I took a look at the data that you've posted. I appreciate your question because it gave me the opportunity to run it through with the software Autobox.
You are quite correct when you say that there is a structural break in 2004, but had you considered that there may be multiple candidates for a break in parameters? See the following table for a list of these candidates.
DIAGNOSTIC CHECK #4: THE CHOW PARAMETER CONSTANCY TEST
The Critical value used for this test : .05
The minimum group or interval size was: 51
F TEST TO VERIFY CONSTANCY OF PARAMETERS
CANDIDATE BREAKPOINT F VALUE P VALUE
52 2004/ 1 3.69947 .0267988938
57 2004/ 6 3.71222 .0264738875
62 2004/ 11 3.21210 .0427876196
67 2005/ 4 3.58410 .0299305651
72 2005/ 9 3.32751 .0382910942
77 2006/ 2 2.25996 .1075565489
82 2006/ 7 1.67456 .1905412741
87 2006/ 12 2.15920 .1186484852
92 2007/ 5 3.08986 .0481356253
97 2007/ 10 5.95847 .0031691039
102 2008/ 3 .291259 .7477028638
107 2008/ 8 1.21682 .2987975860
The table above is quite illuminating, and provides a useful illustration of why iterative selection processes can sometimes do better than the human eye. Not that any of this is your fault -- you've got a difficult data set in front of you.
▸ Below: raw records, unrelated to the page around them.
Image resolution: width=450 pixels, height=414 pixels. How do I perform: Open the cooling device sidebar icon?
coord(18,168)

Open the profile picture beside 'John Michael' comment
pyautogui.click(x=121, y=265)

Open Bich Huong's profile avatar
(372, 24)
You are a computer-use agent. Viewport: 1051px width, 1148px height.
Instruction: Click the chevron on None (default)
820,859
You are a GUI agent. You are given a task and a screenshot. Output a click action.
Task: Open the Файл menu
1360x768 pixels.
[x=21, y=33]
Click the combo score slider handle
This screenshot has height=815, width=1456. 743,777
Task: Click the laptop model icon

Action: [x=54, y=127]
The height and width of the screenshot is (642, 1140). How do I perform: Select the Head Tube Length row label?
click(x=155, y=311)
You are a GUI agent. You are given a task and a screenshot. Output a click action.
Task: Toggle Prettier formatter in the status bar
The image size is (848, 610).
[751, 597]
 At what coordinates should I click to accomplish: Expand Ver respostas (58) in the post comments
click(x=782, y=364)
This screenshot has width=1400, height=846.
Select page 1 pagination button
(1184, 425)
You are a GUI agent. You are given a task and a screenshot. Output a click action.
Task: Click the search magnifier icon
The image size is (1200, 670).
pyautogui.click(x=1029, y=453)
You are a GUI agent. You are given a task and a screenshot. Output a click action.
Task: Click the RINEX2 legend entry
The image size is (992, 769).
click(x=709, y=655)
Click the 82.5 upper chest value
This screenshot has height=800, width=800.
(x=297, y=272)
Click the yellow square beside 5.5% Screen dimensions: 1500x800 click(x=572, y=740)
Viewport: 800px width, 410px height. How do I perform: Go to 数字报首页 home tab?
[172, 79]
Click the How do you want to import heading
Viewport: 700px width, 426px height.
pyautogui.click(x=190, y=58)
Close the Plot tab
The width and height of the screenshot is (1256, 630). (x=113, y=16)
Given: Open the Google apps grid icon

Am [I] to create a dummy variable for it taking value of 1 between 2004-2009 and 0 otherwise would that be correct?
You were quite correct with not only the above statement but also the following one. This is the issue in time series. The Chicken or the Egg. So your next best bet is to take it in steps--try your AR(1)[12] with encoded level shifts, and then do the process in reverse. Eventually, both should converge on an answer; but that is only if your inclination of seasonality was right. If you look at the partial autocorrelation function or autocorrelation function of the series you have put forth, neither of them suggest the need for seasonal differencing.
Autobox, after using the Chow test, determined that neither of the above was necessary. Candidate Period 97 (August 2007) was found to be the most statistically significant breakpoint. After deleting the first 96 values, things look a lot different than before.
Y(T) =1649.3
+[X1(T)][(+ 2040.7 )] :PULSE 2008/ 9 108
+[X2(T)][(+ 1888.7 )] :PULSE 2009/ 6 117
+[X3(T)][(- 1144.0 )] :PULSE 2008/ 1 100
+[X4(T)][(+ 1797.5 )] :PULSE 2009/ 4 115
+[X5(T)][(+ 1543.3 )] :PULSE 2009/ 5 116
+ [(1- .594B** 1)]**-1 [A(T)]
It seems that the data is sufficiently explained by an AR(1) with a few identifiable outliers.